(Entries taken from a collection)
* * *

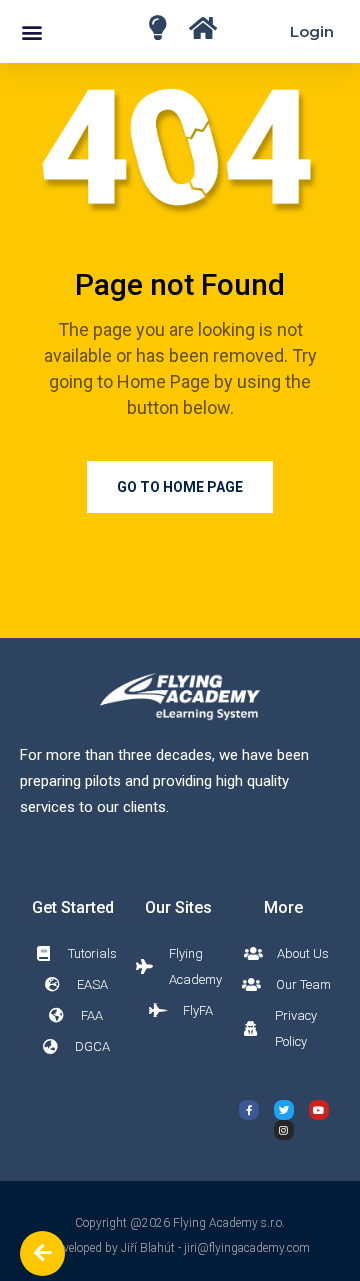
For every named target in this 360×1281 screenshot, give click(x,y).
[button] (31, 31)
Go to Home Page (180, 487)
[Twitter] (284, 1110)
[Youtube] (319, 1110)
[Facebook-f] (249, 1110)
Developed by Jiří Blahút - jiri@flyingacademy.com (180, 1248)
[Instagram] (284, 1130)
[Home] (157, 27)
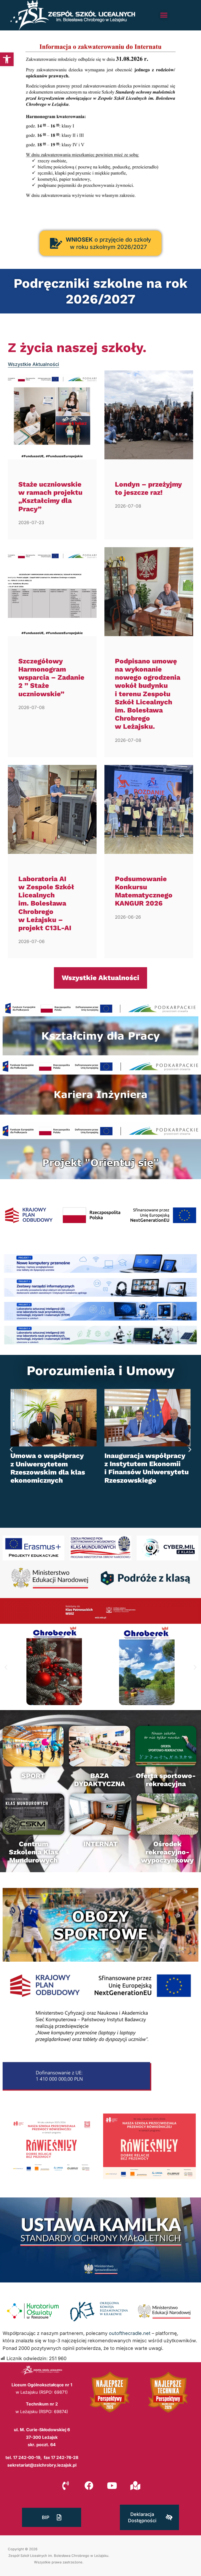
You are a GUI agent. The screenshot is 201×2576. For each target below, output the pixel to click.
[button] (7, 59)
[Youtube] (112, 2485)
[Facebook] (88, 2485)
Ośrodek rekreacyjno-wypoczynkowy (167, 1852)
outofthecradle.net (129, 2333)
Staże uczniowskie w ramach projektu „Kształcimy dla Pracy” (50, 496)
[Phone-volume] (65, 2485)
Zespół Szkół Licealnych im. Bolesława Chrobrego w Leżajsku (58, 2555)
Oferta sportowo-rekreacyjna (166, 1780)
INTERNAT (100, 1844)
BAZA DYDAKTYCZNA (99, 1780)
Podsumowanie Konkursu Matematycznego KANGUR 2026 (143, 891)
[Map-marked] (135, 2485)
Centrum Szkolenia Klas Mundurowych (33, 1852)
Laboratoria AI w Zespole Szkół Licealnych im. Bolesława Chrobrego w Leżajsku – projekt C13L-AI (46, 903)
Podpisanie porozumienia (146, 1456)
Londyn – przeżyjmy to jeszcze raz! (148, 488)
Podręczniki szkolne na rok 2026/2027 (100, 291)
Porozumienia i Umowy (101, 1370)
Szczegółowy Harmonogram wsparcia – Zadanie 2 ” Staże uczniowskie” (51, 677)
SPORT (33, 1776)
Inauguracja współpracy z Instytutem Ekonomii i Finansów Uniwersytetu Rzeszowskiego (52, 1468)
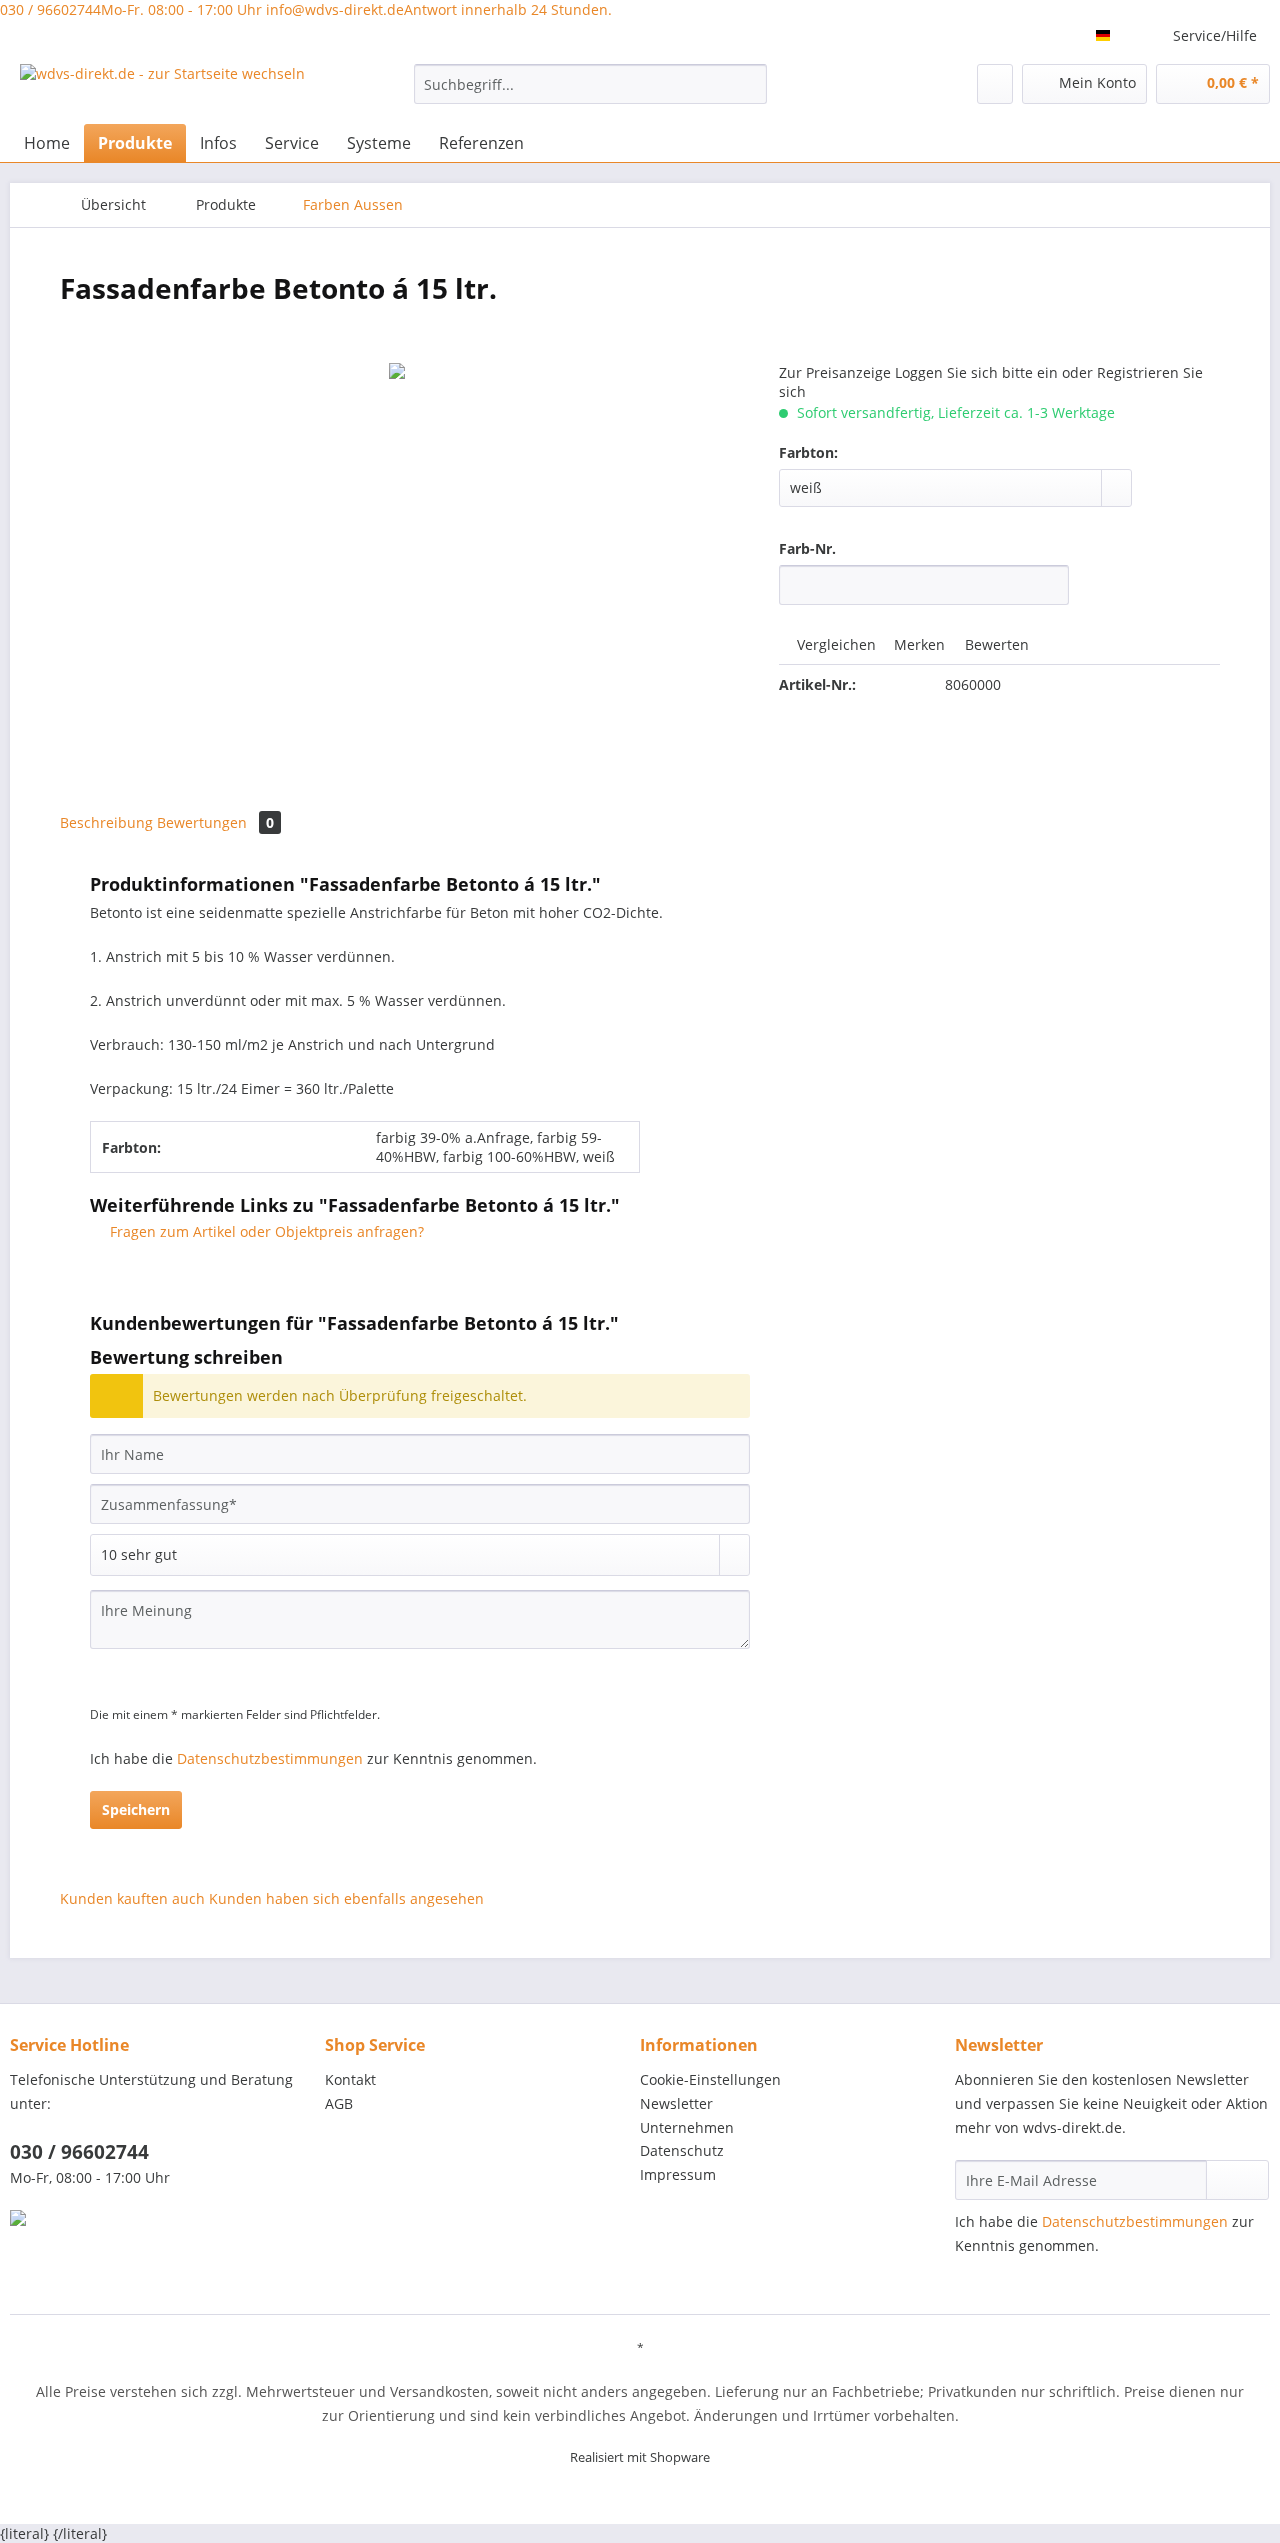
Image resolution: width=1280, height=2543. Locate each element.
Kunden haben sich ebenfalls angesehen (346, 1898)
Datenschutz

* * *

§ The problem:
Take the lines above from the one containing "Podręczniki szkolne na" down to the one containing "Inauguracja współpracy z", and transcribe them exactly, both ends included.

§ Your solution:
Podręczniki szkolne na rok 2026/2027 (100, 291)
Porozumienia i Umowy (101, 1370)
Szczegółowy Harmonogram wsparcia – Zadanie 2 ” Staże uczniowskie” (51, 677)
SPORT (33, 1776)
Inauguracja współpracy z Instytutem Ekonomii i Finansów Uniwersytetu Rzeszowskiego (52, 1468)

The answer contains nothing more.